**Given request:**
Can you sum up the vocabulary list below in two sentences?

## Begin Document

Congeal (v):  kuhn-jeel
When a liquid congeals, it becomes very thick and sticky and almost solid= freeze; coagulate
The blood had started to congeal

Conjoin (v):  kuhn-join
If two or more things conjoin or if you conjoin them, they are united and joined together = join
He conjoined the two microsoft word files into one

Conjure (v):  kon-jer
If you conjure something out of nothing, you make it appear as if by magic = to do magic
The magician conjured a rabbit out of his hat

Consecrate (v):  kon-si-kreyt
When a building, place, or object is consecrated, it is officially declared to be holy When a person is consecrated, they are officially declared to be a bishop = declare holy
She consecrated her life to God

Consort (v):  kon-sawrt
If you say that someone consorts with a particular person or group, you mean that they spend a lot of time with them, and usually that you do not think this is a good thing = associate with
We frequently judge people by the company with whom they consort

Construe (v):  kuhn-stroo 
If something is construed in a particular way, its nature or meaning is interpreted in that way = interpret
Her words could hardly be construed as an apology

Contaminate (v):  kuhn-tam-uh-neyt
If something is contaminated by dirt, chemicals, or radiation, they make it dirty or harmful = pollute
Have any fish been contaminated in the Arctic Ocean?

Contemn  (v):  kuhn-tem
to treat or regard with disdain, scorn, or contempt = look down
I will not tolerate those who contemn the sincere efforts of this group

Convene (v):  kuhn-veen (160)
If someone convenes a meeting or conference, they arrange for it to take place You can also say that people convene or that a meeting convenes = assemble
A Board of Inquiry was convenned  immediately after the accident 

Corroborate (v):  kuh-rob-uh-reyt
To corroborate something that has been said or reported means to provide evidence or information that supports it = support
They evidence was corroborated by two independent witnesses

Contravene (v):  kon-truh-veen
To contravene a law or rule means to do something that is forbidden by the law or rule = contradict, oppose
I will not attempt to contravene your argument 

Controvert (v):  kon-truh-vurt
oppose with arguments = contradict
Pakistan continues to controvert India’s stand on the Kashmir issue

Convene (v):  kuhn-veen
If someone convenes a meeting or conference, they arrange for it to take place You can also say that people convene or that a meeting convenes = assemble
The PM convened the cabinet to discuss the issue

Convoke (v):  kuhn-vohk
to tell people that they must come together for a formal meeting
A conference was convoked to discuss the situation

Countermand (v):  koun-ter-mand
If you countermand an order, you cancel it, usually by giving a different order = override, overrule
I can’t countermand an order which is given by the principal

Cower (v):  kou-er
If you cower, you bend forward and downwards because you are very frightened
The frightened child cowered in the corner of the room

Cozen (v):  kuhz-uhn
to trick or deceive someone = cheat, hoodwink; swindle
He was cozened into buying the old car at almost the same rate of a new one

Cull (v):  kuhl
If items or ideas are culled from a particular source or number of sources, they are taken and gathered together = pick out; reject
The plan to cull large numbers of monkeys has angered environmental groups

Curry (v):  kur-ee (170)

## End Document
## Begin Data

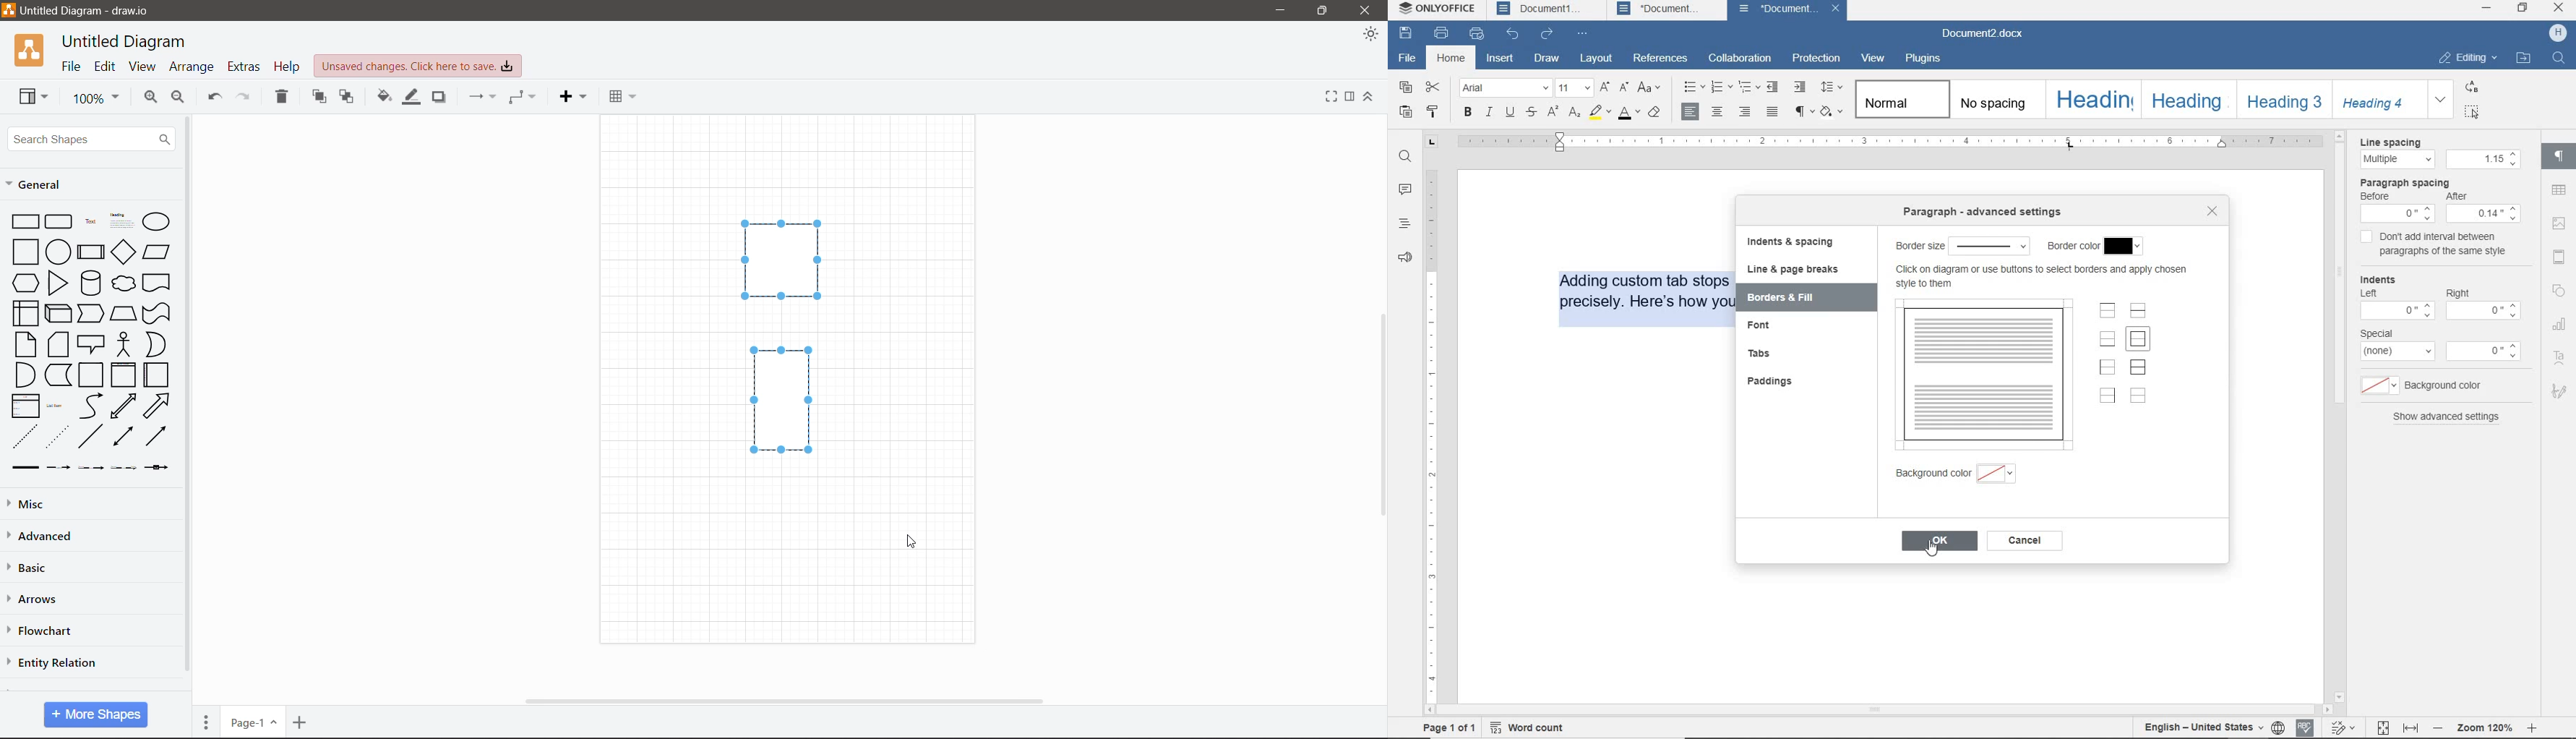 Image resolution: width=2576 pixels, height=756 pixels. What do you see at coordinates (1662, 9) in the screenshot?
I see `Document tab` at bounding box center [1662, 9].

## End Data

**Exercise result:**
The vocabulary list gives English verbs beginning with "c," from "congeal" to "cull," each with a pronunciation guide, a definition, an example sentence, and usually one or more synonyms. Among them are "conjure," meaning to make something appear as if by magic; "countermand," meaning to cancel an order; and "cozen," meaning to trick or deceive someone.